Information on the search technique
Being able to use a search function in an edition is convenient, but often the benefit turns out in practice to be not as great as hoped for. Irrespective of the number of search terms and which ones you strive to include, for example to capture a person in the text: It is not only a meticulous task, but you cannot be certain of having tracked down all occurrences because some variation or description could be in use that you had never even dreamed of.
Consequently, you have to take different approaches if you want to improve the ability to index a text—and this is what has been done in the scope of the online edition of the “Teutsche Academie”. Our efforts were concentrated on two of the most important ‘types’ of content in the text: People and places. In a task of painstaking detail, the members of the project team enriched each occurrence of the respective persons, regardless of whether they are mythological or historical, artist or worldly ruler, philosopher or lawyer, and references to places in the text with metadata so that they can all be found in the simplest way.
What does this mean for you? That’s easy: You can access the passages in the text which are of interest to you more simply and quickly and with greater certainty. You do not need to think about whether or not the person you are searching for in the text is mentioned with an incomplete or abbreviated name, a byname or nickname, in Latinised form, declined or even in a roundabout way – we have already taken care of this for you.
Therefore, if you are interested in Pope Urban VIII, you will automatically find those passages in the text in which reference is made simply to the “Papst” (German for “pope”), but he is meant. Equally, if you search for Claude Lorrain, the search results include those passages in the text where he is called “Claudi Lorenes” or “Gilli”. To give a final example, you can also find occurrences of Joachim von Sandrart in which he is called by his nickname, “der Gemeinnützige” (The Charitable, which he had received as a member of the Fruchtbringende Gesellschaft), and of course independent of whether or not the text reads “der Gemein-nutzige” or the modern spelling.

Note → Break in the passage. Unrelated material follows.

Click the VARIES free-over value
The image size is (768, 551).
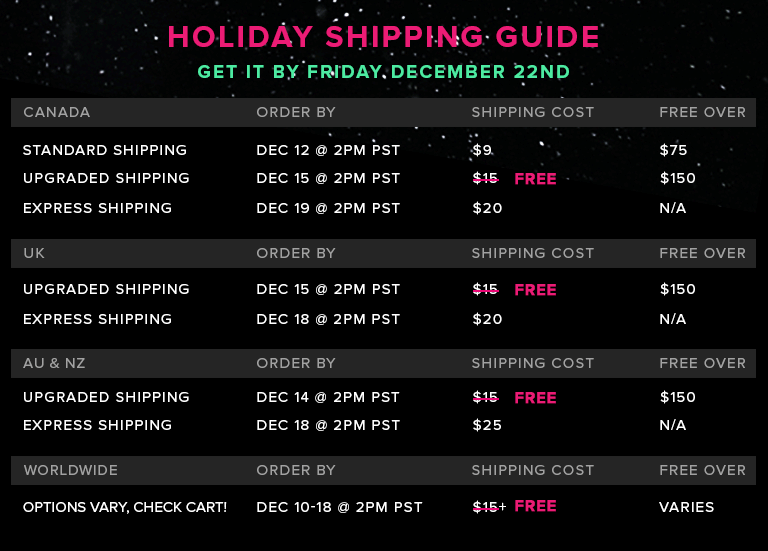[x=686, y=507]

The same process was applied to the places. Regardless of whether Sandrart writes about St. Peter’s Basilica as “St. Peter’s” or the “holy church of Petri”, you should not have to rack your brain to think of the correct search term, just as you wouldn’t for the alternative names for the Colosseum: “amphitheatre” or “Schauburg” (a castle where plays are staged).
A pleasant side-effect of the addition of this metadata is that you can query which names are used. In each entry for a person or a place, you can find a list of the names used (“notations”) on the left-hand side below the heading “Occurrences in the text” and the number of occurrences of each notation in the text alongside it in brackets.
If you are specifically curious about where Sandrart used which name or which variation in the text, you can choose the notation in question from the dropdown menu here and choose “Display” to see the corresponding passage in the text.